_Work instruction_
Copy each of the following records word for word, keeping every line in the order given.

_Dataset entries_
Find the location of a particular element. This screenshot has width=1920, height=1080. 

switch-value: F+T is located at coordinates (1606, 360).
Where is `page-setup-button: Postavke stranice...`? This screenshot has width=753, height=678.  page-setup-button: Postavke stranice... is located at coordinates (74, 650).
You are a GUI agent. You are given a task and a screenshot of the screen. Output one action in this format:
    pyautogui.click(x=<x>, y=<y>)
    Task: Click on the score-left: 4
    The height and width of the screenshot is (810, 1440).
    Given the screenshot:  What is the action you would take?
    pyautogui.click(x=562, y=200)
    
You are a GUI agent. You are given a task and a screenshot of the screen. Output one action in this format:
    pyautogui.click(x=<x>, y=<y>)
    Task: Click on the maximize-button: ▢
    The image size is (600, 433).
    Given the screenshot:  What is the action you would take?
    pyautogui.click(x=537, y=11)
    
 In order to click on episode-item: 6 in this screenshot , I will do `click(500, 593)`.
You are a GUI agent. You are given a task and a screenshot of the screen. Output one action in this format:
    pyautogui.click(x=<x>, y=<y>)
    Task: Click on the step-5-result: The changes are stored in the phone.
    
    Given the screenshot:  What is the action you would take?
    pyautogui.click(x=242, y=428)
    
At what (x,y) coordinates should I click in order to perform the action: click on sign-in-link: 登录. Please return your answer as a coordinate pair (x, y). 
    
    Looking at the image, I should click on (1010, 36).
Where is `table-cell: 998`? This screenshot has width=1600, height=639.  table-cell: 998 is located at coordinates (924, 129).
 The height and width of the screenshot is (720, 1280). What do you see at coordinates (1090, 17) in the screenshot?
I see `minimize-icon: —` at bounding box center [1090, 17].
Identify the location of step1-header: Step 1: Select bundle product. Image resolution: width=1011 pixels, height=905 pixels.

_Solution for this problem_
Find the location of a particular element. This screenshot has width=1920, height=1080. 

switch-value: F+T is located at coordinates (1606, 360).
Where is `page-setup-button: Postavke stranice...`? This screenshot has width=753, height=678.  page-setup-button: Postavke stranice... is located at coordinates (74, 650).
You are a GUI agent. You are given a task and a screenshot of the screen. Output one action in this format:
    pyautogui.click(x=<x>, y=<y>)
    Task: Click on the score-left: 4
    The height and width of the screenshot is (810, 1440).
    Given the screenshot:  What is the action you would take?
    pyautogui.click(x=562, y=200)
    
You are a GUI agent. You are given a task and a screenshot of the screen. Output one action in this format:
    pyautogui.click(x=<x>, y=<y>)
    Task: Click on the maximize-button: ▢
    The image size is (600, 433).
    Given the screenshot:  What is the action you would take?
    pyautogui.click(x=537, y=11)
    
 In order to click on episode-item: 6 in this screenshot , I will do `click(500, 593)`.
You are a GUI agent. You are given a task and a screenshot of the screen. Output one action in this format:
    pyautogui.click(x=<x>, y=<y>)
    Task: Click on the step-5-result: The changes are stored in the phone.
    
    Given the screenshot:  What is the action you would take?
    pyautogui.click(x=242, y=428)
    
At what (x,y) coordinates should I click in order to perform the action: click on sign-in-link: 登录. Please return your answer as a coordinate pair (x, y). 
    
    Looking at the image, I should click on (1010, 36).
Where is `table-cell: 998`? This screenshot has width=1600, height=639.  table-cell: 998 is located at coordinates (924, 129).
 The height and width of the screenshot is (720, 1280). What do you see at coordinates (1090, 17) in the screenshot?
I see `minimize-icon: —` at bounding box center [1090, 17].
Identify the location of step1-header: Step 1: Select bundle product. Image resolution: width=1011 pixels, height=905 pixels.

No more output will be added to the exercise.